The minister said Pakistan's overseas community continued to play a vital role in strengthening the economy, while investment-oriented inflows through initiatives such as Roshan Digital Accounts were also gaining momentum.

 

Investment and digital economy

Aurangzeb highlighted growth in value-added exports, including garments, home textiles and sports goods, while noting that information technology exports had crossed $3.8 billion and were on track to reach $4.5 billion.

 

He also described freelancers as a "major success story," saying their earnings were approaching the $1 billion mark and demonstrating the potential of Pakistan's young workforce in the digital economy.

 

Investor confidence showed signs of improvement as well.

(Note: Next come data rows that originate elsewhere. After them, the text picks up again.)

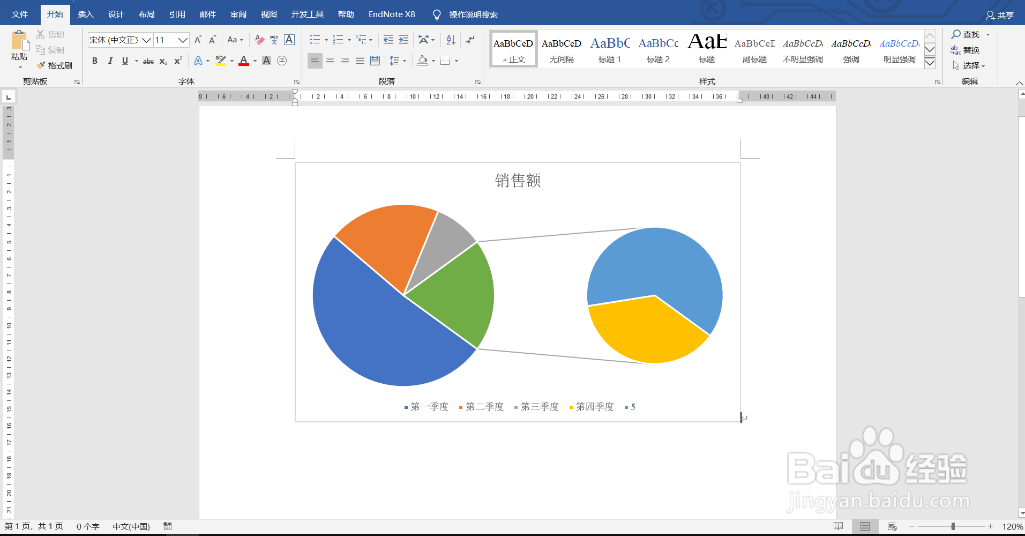Expand the bullet list options dropdown
This screenshot has height=536, width=1025.
(326, 40)
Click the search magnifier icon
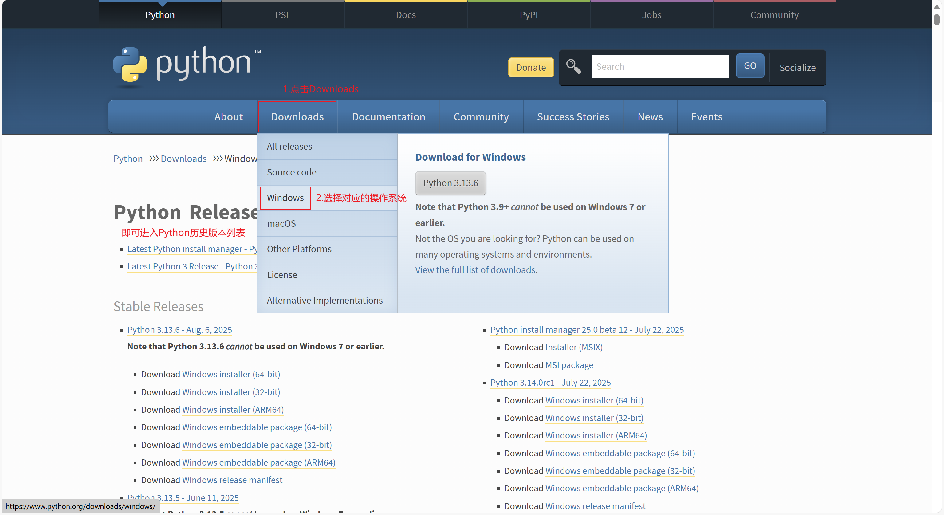The width and height of the screenshot is (944, 515). coord(573,67)
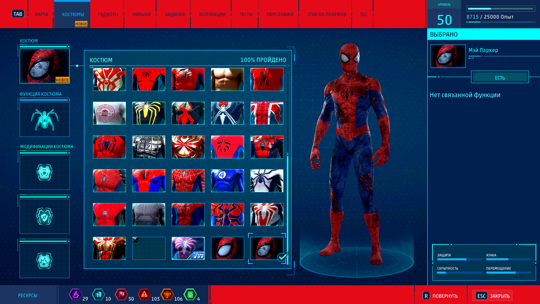
Task: Click the ЗАКРЫТЬ close button
Action: [492, 296]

The benchmark KSE-100 index gained more than 18 percent during the fiscal year, while more than 39,000 new companies were registered, almost all through digital channels. 

 

The investor base surpassed 563,000, with approximately 175,000 new investors entering the equity market during the year.

 

Aurangzeb said stronger participation by domestic investors often serves as a signal for foreign investors.

 

"Domestic investors come first, and then foreign investors follow," he said.

 

He pointed to continued investment and expansion by international companies operating in Pakistan, including firms in technology, energy, logistics, finance and consumer sectors, as evidence of growing confidence in the country's economic prospects.

 

The government also returned to international capital markets during the year and launched a Panda Bond initiative, which Aurangzeb described as an important step in diversifying financing sources and accessing China's capital markets at competitive rates.

 

Challenges remain

Economist Dr Ikram ul Haq said the latest growth figures reflected a meaningful recovery but cautioned against overestimating their significance.

 

"The headline number — 3.7 percent GDP growth in FY2025-26 — deserves recognition, but not celebration," he told Pakistan TV Digital.

 

"It is a respectable recovery figure in the context of floods, Middle East tensions, volatile oil prices, tight IMF conditionality and a fragile domestic economy. Yet it remains far below what Pakistan requires to absorb its labour force, reduce poverty and escape debt dependence."

 

The survey said Pakistan maintained economic stability despite volatile energy prices, supply-chain disruptions, floods and regional uncertainty, while advancing reforms aimed at strengthening resilience, improving investor confidence and supporting sustainable economic growth.